First rule of road trips — count heads.

On the way to the Dad Vail Regatta in Philadelphia in May 2005, Peter Eck ran to the rest stop when the bus driver stopped for an early morning break in eastern Ohio. When Eck returned to the parking lot a few minutes later, the bus was gone.

No one on the bus had realized he was missing.

“I got back in my seat and closed my eyes. Five minutes down the road, my cell phone rang,” says Tiffany Wilson, then the crew race chair responsible for lodging and transportation. “It was Peter Eck.

“‘Hey Tiff, where are you?’

“‘On the bus, Peter. Where are you?’

“‘I’m at Hardees. I had to get a milkshake.’”

Wilson, a Medill School of Journalism junior from Cincinnati, advised the driver that they had to turn the bus around. Then Eck, a Robert R. McCormick School of Engineering and Applied Science junior from Lake Bluff, Ill., called back and said he was going to hitch a ride with a truck driver and meet the team at the next exit.

Fearing for Eck’s safety, Wilson nervously watched as semi after semi zoomed past.

“Finally the truck pulled up, and Peter hopped on out, happy as can be,” Wilson says. “He threw a wave back to the driver and jumped on the bus to a round of applause.”

It’s unlikely Eck will be abandoned again. He and Wilson are co-presidents of the crew team for 2006–07.

For years the crew team practiced on the Chicago River near Navy Pier. Sarah Bender Elk (McC98) remembers scraping goose feces from the dock before practice every morning.

Once, while experimenting with a double, “a team member and I got too confident and flipped the boat by accident,” says Elk. “The police came and fined the team for not having life jackets in the launch and advised us to go get tetanus shots.

“It was gross. I had a rash for about three days.”

She’s not the only one who suffered from direct contact with Chicago River water. When the team practiced on Bubbly Creek, the old south fork of the Chicago River, then-freshman Erhan Altinoglu (McC04) wanted to impress his teammates. As they were bailing water out of a boat, he decided he’d show off by drinking the water out of the coach’s shoe.

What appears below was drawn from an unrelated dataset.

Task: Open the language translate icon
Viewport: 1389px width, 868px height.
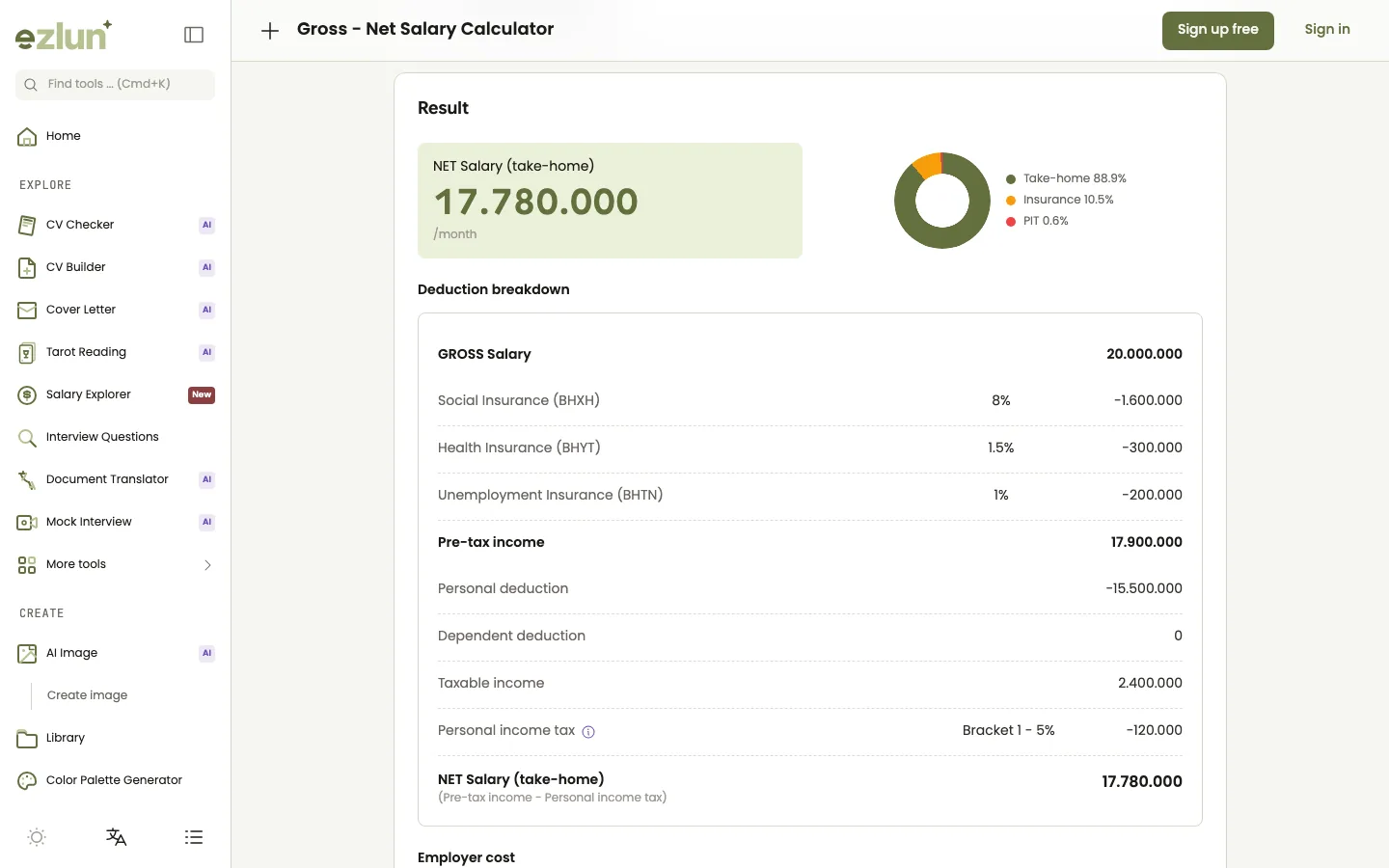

He vomited for a week afterward.

Brian Boardman (J98) is lucky to be alive after his boat swamped during a spring break trip to Augusta, Ga., where the team practiced on the Savannah River despite a dangerously fast current and high water level.

Conditions grew progressively worse. “There were white caps everywhere. It was like the end of the world,” Boardman remembers. Eventually the boat swamped, and the water was “breathtakingly cold.”

The eight rowers and coxswain flipped the boat over, undid the oars, abandoned the boat and swam to shore.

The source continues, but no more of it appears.